Stored data:
----------
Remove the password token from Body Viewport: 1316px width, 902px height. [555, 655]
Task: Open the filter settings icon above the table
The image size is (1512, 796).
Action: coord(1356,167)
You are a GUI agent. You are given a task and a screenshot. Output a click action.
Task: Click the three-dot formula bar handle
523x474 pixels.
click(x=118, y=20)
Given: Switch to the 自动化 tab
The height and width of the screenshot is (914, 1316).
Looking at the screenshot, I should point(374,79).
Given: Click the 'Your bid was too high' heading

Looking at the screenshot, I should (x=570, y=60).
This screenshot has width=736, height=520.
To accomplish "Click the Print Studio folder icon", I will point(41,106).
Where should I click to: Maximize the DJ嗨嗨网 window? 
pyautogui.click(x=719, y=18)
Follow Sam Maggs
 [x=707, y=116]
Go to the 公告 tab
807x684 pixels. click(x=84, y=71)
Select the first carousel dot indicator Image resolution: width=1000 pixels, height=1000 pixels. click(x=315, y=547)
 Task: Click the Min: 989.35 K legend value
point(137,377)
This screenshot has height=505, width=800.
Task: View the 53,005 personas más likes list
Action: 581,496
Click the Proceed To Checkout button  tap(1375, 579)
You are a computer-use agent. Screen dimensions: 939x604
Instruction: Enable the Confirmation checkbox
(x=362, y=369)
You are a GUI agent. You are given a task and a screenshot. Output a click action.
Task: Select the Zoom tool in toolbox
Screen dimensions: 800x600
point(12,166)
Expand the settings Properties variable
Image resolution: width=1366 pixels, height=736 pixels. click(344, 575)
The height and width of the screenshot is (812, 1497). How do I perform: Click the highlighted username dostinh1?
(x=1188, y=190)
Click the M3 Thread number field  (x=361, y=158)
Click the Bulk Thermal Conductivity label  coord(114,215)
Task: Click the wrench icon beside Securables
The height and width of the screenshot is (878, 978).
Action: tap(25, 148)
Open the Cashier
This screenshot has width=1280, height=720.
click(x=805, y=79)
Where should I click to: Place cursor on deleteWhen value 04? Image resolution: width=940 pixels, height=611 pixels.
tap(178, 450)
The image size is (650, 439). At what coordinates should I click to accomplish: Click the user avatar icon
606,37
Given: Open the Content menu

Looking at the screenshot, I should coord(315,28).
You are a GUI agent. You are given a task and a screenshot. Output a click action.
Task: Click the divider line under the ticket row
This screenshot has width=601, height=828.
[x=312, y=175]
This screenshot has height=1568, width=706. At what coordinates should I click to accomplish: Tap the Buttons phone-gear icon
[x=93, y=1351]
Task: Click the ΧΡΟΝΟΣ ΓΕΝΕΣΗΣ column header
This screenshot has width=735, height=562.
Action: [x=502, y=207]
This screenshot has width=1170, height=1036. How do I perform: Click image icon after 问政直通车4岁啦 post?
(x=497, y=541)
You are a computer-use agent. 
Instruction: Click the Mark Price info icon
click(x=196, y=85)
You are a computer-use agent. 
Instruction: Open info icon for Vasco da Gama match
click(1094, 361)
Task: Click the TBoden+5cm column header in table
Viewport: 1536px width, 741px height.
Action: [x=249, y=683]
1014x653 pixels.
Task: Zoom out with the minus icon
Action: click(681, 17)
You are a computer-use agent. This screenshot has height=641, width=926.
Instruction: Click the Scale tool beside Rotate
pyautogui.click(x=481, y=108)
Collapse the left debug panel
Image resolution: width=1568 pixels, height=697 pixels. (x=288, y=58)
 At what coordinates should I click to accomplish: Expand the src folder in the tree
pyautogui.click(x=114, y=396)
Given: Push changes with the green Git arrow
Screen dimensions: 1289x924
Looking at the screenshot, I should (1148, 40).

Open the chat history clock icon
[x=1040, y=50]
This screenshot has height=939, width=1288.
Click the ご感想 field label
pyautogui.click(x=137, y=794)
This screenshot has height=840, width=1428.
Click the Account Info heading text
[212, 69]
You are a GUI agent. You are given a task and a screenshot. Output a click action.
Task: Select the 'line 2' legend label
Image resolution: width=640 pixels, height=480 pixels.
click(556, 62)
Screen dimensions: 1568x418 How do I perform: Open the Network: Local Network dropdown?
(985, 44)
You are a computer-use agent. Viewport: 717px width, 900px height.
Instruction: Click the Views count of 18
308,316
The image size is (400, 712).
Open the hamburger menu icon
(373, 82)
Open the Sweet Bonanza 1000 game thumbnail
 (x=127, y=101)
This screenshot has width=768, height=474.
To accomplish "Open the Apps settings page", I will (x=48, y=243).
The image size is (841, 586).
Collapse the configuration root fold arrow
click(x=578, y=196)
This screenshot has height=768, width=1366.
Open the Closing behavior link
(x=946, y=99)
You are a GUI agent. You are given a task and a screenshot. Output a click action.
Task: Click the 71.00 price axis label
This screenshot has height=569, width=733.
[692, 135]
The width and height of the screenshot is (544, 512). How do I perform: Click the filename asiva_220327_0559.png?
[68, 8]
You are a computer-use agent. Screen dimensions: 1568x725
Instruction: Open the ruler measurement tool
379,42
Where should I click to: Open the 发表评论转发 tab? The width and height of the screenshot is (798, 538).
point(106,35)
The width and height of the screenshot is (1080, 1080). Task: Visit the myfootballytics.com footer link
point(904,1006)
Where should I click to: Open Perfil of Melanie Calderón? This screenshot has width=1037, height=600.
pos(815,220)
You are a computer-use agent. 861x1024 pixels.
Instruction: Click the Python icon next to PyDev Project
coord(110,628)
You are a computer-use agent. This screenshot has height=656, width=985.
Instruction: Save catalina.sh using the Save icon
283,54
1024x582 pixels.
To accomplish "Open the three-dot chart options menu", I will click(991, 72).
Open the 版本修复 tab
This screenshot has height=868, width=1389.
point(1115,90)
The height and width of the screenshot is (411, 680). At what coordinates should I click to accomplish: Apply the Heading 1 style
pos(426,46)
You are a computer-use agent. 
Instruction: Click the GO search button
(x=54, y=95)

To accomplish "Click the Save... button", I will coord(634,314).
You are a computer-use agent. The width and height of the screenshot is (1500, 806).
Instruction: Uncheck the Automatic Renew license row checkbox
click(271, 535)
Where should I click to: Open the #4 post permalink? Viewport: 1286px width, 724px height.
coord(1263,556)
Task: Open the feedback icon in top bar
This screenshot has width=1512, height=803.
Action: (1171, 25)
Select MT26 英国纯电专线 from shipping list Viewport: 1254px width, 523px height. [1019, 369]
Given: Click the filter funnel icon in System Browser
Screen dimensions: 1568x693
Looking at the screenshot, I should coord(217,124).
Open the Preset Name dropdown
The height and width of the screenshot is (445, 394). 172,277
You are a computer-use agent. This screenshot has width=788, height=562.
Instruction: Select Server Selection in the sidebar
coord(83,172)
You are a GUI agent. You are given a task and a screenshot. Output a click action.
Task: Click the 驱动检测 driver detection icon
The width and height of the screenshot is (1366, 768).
----------
Using the entries above, repeat only the lines from the one containing "Where should I click to: Open Perfil" through the one containing "has height=656, width=985.", end lines included.

Where should I click to: Open Perfil of Melanie Calderón? This screenshot has width=1037, height=600.
pos(815,220)
You are a computer-use agent. 861x1024 pixels.
Instruction: Click the Python icon next to PyDev Project
coord(110,628)
You are a computer-use agent. This screenshot has height=656, width=985.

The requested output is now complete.